### WHAT TO DO:
In the article on climate change in Chad, by how much has Lake Chad's water mass shrunk in the past 50 years?

in late September.
Across
the region, roads and fields were submerged under water, making transport
difficult and spoiling harvests.
The
flood waters also increased the risk of cholera, malaria, dengue fever and
other diseases, experts said.
"We
see such cases (of flooding) more and more," said Ferdinand Dana Obo, who
works in southern Chad for the Lutheran World Federation (LWF), a religious
body that does aid work.
In
recent years, the rains have come earlier and lasted longer, disrupting local
farming and cattle-rearing, Obo said.
SHRINKING
LAKE
The
most glaring effects of climate change, however, are seen around Lake Chad,
which also borders Nigeria, Niger and Cameroon. Once one of Africa's largest
lakes, its water mass has shrunk by over 90 percent in the past 50 years.
The
reduction in size has disrupted the livelihoods of more than 21 million people
who rely on the lake's resources for their basic needs such as fishing and
growing crops.
This
environmental disaster, coupled with an insurgency by Islamist militant group
Boko Haram which has killed tens of thousands and uprooted hundreds of
thousands, has left more than 7 million people hungry and in need of food aid
across the Lake Chad basin this year, according to the United Nations.
Meanwhile
in eastern Chad, alternating droughts and floods are making life even tougher
for more than 300,000 refugees from Sudan and their Chadian hosts, says the
U.N. refugee agency.
AFRICA
VULNERABLE
Though
Chad is considered to be one of the countries worst affected by climate change,
in Africa it is by no means alone.
A
January study by the Brookings Institute said the continent is home to seven
out of ten countries projected to be hit hardest by climate change: Sierra
Leone, South Sudan, Nigeria, Chad, Ethiopia, Central African Republic and
Eritrea.
With
94 percent of Africa's farm produce rain-dependent, climate change is already
harming harvests. Crop yields from rain-fed agriculture could decrease by up to
50 percent by 2020 with severe consequences for food security, the report
warned.
Hotter
temperatures and heavier rainfall mean malaria, one of the continent´s biggest
killers, will also spread to new areas, including the highlands of Ethiopia,
Kenya, Rwanda and Burundi, the study noted.
Rising
sea levels will affect West Africa in particular, where 56 percent of GDP is
generated near the coast, it added.
TREE-PLANTING
Every
year, millions of people in Chad are unable to survive without food assistance,
said Florent Méhaule, head of the U.N. Office for the Coordination of
Humanitarian Affairs in the country.

### DATA RECORDS:

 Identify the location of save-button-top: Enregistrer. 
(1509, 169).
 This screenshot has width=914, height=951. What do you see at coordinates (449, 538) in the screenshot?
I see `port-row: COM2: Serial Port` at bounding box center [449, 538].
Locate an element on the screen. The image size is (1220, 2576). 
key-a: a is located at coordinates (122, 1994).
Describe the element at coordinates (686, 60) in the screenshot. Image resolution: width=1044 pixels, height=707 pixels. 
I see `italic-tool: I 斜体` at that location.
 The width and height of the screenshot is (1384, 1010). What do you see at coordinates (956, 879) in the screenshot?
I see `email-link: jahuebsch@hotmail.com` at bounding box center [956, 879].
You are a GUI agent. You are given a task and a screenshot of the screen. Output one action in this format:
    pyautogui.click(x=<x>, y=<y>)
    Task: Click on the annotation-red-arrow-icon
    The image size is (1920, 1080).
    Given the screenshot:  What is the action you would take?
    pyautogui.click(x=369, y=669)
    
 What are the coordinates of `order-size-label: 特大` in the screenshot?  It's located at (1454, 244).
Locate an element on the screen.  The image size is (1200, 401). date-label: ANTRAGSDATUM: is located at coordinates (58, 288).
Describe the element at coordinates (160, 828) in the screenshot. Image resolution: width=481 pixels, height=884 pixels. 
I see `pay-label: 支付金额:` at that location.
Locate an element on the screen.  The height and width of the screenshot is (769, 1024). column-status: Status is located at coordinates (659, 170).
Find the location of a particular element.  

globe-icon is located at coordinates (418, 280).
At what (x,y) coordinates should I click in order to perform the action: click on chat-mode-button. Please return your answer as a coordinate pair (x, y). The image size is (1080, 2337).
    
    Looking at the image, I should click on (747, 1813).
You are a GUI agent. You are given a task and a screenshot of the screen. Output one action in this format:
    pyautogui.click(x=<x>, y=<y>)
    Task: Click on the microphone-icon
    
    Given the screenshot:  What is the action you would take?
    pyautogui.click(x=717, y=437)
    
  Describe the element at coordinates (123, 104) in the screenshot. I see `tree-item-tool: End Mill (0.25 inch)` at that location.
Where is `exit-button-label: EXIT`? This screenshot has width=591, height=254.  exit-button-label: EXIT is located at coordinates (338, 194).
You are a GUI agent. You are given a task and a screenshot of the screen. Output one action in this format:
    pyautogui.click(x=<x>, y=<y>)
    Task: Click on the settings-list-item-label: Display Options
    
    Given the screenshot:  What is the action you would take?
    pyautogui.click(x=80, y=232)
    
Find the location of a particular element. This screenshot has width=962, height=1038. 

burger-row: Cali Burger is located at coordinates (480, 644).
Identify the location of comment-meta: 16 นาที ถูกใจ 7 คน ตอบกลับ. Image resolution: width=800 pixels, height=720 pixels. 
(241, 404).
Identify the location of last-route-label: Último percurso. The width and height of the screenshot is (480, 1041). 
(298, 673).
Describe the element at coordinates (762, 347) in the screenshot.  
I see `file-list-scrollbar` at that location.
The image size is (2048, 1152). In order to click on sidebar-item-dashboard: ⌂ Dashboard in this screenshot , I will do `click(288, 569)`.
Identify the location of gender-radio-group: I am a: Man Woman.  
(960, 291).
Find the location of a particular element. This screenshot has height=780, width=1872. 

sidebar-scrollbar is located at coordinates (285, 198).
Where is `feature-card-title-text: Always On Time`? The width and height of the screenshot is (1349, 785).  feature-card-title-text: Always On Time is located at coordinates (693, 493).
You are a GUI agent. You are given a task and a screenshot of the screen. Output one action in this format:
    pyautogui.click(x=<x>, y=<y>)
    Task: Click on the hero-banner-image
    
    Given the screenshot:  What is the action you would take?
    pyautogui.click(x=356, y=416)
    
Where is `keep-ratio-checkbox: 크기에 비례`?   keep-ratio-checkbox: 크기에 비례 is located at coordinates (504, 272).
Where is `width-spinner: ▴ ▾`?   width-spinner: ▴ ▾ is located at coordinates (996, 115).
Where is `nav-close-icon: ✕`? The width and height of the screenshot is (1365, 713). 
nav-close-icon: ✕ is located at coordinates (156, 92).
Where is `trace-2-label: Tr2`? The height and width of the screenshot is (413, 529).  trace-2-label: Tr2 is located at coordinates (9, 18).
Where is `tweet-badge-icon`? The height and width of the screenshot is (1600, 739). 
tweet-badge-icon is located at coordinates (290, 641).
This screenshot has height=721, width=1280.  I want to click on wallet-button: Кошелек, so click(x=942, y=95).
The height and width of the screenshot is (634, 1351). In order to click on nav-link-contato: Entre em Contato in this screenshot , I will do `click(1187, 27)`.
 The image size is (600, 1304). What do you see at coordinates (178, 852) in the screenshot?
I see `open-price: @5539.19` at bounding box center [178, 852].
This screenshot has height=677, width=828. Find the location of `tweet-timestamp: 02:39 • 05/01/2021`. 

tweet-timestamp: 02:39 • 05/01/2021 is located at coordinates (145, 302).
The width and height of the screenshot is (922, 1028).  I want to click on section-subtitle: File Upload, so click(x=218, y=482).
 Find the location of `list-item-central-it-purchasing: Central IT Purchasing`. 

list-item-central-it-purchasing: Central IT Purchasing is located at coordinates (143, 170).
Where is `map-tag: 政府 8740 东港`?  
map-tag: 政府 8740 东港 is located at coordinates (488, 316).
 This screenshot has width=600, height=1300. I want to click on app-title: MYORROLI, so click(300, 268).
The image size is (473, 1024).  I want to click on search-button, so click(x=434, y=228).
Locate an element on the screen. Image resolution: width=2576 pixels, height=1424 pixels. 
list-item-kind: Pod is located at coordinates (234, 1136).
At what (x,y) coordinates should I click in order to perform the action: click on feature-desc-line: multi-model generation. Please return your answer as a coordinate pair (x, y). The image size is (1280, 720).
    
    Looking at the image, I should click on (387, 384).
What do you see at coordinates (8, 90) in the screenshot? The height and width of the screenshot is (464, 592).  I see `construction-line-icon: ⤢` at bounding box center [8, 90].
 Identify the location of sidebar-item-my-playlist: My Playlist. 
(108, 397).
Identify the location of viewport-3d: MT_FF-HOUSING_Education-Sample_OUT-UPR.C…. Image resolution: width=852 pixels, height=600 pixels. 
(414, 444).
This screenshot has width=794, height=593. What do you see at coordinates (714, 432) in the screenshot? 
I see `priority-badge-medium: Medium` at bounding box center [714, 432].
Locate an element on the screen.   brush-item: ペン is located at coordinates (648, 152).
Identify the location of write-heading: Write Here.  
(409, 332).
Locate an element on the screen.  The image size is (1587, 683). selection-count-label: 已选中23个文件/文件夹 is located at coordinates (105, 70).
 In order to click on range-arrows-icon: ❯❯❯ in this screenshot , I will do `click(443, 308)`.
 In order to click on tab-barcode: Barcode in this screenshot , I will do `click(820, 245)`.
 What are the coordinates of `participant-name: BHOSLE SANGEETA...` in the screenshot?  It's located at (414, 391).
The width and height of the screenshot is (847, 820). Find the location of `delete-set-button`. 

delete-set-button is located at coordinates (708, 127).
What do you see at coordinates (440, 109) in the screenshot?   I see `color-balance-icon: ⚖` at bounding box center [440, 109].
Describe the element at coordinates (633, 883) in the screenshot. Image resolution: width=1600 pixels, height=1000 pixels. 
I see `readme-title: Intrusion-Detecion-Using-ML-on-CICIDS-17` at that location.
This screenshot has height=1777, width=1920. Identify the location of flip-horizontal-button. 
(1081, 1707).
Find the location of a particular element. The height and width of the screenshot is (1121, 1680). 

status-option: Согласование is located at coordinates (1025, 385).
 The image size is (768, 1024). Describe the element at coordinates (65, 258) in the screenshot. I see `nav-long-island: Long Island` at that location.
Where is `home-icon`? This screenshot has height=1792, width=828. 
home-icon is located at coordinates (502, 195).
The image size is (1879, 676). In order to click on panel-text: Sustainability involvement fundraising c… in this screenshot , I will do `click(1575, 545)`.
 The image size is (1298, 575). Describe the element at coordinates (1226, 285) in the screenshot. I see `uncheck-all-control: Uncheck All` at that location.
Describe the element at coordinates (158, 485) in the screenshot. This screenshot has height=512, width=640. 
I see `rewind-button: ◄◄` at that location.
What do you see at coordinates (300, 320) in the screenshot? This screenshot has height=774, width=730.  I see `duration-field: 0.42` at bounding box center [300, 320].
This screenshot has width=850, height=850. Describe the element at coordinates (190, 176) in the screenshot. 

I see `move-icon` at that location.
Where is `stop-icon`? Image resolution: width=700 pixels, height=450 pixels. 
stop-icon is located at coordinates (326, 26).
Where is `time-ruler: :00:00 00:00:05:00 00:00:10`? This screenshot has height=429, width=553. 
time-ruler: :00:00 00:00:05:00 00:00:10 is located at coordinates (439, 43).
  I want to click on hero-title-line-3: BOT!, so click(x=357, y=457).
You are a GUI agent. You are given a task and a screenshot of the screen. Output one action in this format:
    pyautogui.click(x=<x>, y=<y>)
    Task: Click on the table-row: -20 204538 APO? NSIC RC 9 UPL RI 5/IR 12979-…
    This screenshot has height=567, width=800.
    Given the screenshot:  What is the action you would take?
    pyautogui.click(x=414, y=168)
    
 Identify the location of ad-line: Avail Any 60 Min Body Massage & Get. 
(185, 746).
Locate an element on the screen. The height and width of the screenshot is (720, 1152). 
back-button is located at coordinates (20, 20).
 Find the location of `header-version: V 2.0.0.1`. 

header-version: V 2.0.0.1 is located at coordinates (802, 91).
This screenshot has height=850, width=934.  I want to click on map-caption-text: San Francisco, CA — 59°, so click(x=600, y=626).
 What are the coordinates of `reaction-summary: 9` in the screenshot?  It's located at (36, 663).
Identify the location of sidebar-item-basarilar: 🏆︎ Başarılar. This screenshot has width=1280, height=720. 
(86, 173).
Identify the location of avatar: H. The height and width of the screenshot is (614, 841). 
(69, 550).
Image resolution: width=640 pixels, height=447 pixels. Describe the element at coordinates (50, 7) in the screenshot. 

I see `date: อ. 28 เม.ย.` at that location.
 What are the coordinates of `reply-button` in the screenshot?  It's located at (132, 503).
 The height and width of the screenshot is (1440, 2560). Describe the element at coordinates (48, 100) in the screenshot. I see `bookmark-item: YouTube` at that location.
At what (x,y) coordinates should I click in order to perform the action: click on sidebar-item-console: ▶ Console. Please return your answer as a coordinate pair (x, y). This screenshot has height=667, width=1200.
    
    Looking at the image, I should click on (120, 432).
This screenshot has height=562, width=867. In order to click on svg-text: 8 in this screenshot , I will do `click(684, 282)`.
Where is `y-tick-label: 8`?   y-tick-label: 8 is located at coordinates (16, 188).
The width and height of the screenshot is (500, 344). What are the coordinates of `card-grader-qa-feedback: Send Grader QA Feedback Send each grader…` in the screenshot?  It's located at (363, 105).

### EXERCISE SOLUTION:
By over 90 percent.